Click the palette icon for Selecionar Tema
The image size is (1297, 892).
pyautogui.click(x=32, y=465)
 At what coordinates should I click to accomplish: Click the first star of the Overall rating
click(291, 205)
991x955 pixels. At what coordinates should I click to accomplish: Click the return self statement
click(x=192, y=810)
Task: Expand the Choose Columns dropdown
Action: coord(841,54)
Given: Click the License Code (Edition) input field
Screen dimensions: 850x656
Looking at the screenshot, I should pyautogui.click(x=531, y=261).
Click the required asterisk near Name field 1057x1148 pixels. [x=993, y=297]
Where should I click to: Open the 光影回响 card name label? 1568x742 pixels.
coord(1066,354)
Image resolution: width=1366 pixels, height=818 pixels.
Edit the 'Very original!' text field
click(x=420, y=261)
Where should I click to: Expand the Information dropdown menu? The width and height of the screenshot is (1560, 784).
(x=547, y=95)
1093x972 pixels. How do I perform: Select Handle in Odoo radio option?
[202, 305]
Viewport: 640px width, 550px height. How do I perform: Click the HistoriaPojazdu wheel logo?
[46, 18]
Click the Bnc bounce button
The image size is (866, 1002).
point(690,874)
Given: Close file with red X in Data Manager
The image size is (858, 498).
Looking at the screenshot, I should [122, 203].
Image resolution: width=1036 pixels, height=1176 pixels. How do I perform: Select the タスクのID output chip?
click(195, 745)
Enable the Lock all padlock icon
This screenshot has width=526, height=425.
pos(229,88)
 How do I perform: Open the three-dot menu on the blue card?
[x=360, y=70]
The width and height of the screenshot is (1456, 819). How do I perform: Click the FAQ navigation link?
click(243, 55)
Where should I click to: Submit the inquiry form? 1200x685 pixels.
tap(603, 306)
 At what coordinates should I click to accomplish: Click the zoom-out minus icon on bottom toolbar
================
*The task*.
Print, without alteration, only the lines above between the one holding "the Overall rating" and the one holding "Image resolution: width=1366", inclusive.

*Solution below*.
 At what coordinates should I click to accomplish: Click the first star of the Overall rating
click(291, 205)
991x955 pixels. At what coordinates should I click to accomplish: Click the return self statement
click(x=192, y=810)
Task: Expand the Choose Columns dropdown
Action: coord(841,54)
Given: Click the License Code (Edition) input field
Screen dimensions: 850x656
Looking at the screenshot, I should pyautogui.click(x=531, y=261).
Click the required asterisk near Name field 1057x1148 pixels. [x=993, y=297]
Where should I click to: Open the 光影回响 card name label? 1568x742 pixels.
coord(1066,354)
Image resolution: width=1366 pixels, height=818 pixels.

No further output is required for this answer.